The far-right Alternative for Germany (AfD) can be monitored by intelligence authorities in the central state of Hesse as a suspected case of right-wing extremism, a court ruled on Monday.
The Hessian Administrative Court, based in Kassel, upheld a 2023 ruling by a lower court that accepted the state intelligence service’s categorization of the AfD’s branch in Hesse as a suspected extremist group.
The Hesse Office for the Protection of the Constitution made the decision to begin monitoring the party’s chapter in the state in 2022, arguing that it was suspected of harbouring an ideology directed against the free and democratic constitutional order.

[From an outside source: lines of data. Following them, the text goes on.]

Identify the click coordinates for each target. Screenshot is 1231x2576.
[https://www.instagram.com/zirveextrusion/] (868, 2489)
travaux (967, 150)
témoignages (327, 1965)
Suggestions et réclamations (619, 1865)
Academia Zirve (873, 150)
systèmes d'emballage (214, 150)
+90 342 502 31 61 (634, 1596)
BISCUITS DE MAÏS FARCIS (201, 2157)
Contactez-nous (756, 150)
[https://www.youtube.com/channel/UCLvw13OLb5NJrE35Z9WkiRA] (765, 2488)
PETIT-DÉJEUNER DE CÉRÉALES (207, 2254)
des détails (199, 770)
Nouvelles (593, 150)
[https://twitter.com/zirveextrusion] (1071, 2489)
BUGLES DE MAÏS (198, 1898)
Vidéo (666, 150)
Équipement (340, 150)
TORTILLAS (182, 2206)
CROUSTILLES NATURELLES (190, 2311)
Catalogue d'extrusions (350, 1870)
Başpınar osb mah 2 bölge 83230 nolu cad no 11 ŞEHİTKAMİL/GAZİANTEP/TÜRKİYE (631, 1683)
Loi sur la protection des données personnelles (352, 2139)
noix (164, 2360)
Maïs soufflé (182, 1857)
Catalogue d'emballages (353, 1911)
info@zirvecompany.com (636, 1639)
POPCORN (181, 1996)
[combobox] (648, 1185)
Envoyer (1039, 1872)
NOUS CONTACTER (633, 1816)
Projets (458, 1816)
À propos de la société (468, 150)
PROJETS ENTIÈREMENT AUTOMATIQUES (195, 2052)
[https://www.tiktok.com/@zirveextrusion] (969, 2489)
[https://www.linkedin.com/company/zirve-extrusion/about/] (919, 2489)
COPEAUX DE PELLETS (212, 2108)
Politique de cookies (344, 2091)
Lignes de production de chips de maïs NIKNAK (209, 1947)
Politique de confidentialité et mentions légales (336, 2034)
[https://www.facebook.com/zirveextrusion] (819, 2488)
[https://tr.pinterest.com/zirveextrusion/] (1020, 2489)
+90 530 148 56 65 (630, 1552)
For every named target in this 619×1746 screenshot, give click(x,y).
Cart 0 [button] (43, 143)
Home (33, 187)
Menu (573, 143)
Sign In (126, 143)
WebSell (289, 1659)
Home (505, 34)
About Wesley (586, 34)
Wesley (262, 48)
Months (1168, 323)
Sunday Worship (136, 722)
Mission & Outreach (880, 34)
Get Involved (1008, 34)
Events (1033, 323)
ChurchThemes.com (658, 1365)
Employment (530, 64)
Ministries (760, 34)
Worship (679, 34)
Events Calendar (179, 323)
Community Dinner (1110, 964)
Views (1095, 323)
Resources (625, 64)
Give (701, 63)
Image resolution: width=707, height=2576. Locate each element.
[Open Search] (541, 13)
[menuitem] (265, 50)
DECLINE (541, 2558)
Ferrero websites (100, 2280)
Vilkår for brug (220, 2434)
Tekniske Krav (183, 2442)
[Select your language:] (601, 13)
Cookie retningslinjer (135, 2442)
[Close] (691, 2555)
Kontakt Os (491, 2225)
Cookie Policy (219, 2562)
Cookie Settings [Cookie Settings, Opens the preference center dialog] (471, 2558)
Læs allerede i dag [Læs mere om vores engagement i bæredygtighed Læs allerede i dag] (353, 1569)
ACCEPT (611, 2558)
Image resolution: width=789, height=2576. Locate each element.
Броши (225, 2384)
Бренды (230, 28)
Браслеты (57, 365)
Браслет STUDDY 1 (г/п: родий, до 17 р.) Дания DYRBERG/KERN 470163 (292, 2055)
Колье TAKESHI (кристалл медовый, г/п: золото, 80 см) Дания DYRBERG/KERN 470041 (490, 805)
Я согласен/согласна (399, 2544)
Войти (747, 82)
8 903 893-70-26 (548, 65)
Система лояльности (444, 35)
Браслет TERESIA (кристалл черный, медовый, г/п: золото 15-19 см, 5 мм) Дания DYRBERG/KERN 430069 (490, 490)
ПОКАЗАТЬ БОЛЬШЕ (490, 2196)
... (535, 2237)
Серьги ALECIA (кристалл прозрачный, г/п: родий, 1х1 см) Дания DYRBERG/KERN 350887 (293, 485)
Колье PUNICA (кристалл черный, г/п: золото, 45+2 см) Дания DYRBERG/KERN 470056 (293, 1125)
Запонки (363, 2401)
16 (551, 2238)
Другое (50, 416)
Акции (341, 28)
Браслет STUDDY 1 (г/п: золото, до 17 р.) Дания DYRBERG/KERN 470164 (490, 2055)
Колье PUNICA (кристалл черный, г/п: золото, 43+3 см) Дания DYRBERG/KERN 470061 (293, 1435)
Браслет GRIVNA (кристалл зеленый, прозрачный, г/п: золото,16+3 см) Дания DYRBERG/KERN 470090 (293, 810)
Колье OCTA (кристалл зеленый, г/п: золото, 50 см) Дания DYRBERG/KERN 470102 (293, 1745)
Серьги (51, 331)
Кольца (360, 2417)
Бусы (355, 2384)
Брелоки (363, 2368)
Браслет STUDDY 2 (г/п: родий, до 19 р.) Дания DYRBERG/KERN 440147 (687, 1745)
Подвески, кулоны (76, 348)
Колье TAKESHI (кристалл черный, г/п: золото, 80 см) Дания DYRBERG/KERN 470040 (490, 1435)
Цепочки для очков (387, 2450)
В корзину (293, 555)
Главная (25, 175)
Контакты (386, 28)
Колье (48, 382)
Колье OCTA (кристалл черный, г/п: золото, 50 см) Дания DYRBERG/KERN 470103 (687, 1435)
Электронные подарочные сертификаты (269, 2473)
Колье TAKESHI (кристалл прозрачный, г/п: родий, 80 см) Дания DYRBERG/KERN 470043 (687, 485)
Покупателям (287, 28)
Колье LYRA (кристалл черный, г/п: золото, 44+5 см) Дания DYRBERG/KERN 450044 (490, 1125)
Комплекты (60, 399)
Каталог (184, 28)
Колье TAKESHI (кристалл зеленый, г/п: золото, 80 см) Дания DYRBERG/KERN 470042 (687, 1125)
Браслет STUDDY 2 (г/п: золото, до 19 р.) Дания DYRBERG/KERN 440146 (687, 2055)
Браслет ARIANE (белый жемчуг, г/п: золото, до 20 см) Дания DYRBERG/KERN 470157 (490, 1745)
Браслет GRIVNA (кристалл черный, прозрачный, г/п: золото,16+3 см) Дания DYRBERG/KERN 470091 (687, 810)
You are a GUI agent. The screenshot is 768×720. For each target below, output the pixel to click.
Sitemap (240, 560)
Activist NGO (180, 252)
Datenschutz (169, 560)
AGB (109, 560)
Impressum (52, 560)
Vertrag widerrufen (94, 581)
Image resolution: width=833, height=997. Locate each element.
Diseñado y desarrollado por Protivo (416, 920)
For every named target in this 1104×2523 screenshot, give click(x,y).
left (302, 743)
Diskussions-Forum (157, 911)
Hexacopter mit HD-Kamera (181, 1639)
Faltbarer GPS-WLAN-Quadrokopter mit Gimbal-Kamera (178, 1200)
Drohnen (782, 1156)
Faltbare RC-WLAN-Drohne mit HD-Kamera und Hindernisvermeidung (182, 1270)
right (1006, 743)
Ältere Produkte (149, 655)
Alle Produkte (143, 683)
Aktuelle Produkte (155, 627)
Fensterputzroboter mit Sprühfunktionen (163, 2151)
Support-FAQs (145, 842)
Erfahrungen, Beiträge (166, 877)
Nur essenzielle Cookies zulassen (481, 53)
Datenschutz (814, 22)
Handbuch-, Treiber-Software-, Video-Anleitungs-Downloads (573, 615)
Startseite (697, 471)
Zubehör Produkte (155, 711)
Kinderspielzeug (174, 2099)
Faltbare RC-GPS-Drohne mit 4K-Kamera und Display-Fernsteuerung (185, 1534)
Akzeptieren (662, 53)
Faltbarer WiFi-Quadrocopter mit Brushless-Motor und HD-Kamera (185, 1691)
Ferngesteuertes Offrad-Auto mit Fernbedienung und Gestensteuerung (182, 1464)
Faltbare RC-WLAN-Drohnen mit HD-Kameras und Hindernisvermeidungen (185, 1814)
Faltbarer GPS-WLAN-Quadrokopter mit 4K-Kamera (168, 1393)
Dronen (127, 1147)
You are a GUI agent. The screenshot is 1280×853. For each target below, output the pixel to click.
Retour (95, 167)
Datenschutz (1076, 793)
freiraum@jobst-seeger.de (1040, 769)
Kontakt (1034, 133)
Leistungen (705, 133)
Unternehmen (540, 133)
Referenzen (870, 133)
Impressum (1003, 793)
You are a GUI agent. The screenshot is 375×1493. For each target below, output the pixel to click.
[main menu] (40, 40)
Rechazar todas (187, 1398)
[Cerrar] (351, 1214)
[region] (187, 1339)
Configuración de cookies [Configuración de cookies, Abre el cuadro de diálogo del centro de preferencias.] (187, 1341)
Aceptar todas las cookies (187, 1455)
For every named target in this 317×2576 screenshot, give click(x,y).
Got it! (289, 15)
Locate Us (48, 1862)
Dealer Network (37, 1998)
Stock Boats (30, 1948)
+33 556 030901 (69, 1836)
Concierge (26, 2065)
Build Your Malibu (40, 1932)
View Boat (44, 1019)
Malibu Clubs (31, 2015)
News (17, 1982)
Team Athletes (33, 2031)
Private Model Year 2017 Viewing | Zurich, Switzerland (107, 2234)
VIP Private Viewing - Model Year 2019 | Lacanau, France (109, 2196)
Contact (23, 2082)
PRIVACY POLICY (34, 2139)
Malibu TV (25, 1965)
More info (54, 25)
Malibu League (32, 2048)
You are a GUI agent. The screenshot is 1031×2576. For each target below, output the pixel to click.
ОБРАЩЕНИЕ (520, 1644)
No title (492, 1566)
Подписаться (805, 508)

Formed in 2013, the AfD is Germany’s largest opposition group, having secured more than 20% of the vote in February’s federal parliamentary election.
The anti-immigrant party is under investigation at the national level and in several of Germany’s 16 states. Some of its party branches are deemed “confirmed” extremist organizations, a term that grants intelligence services further powers to monitor the group.
The court found evidence of AfD statements “directed against the human dignity of foreigners, in particular asylum seekers, as ethnic ‘strangers.'”
The decision can no longer be contested in administrative courts, although the AfD could yet appeal to a constitutional court.
The ruling comes three weeks after Hesse’s interior minister, Roman Poseck, criticized the lengthy procedure related to the AfD’s classification by intelligence services.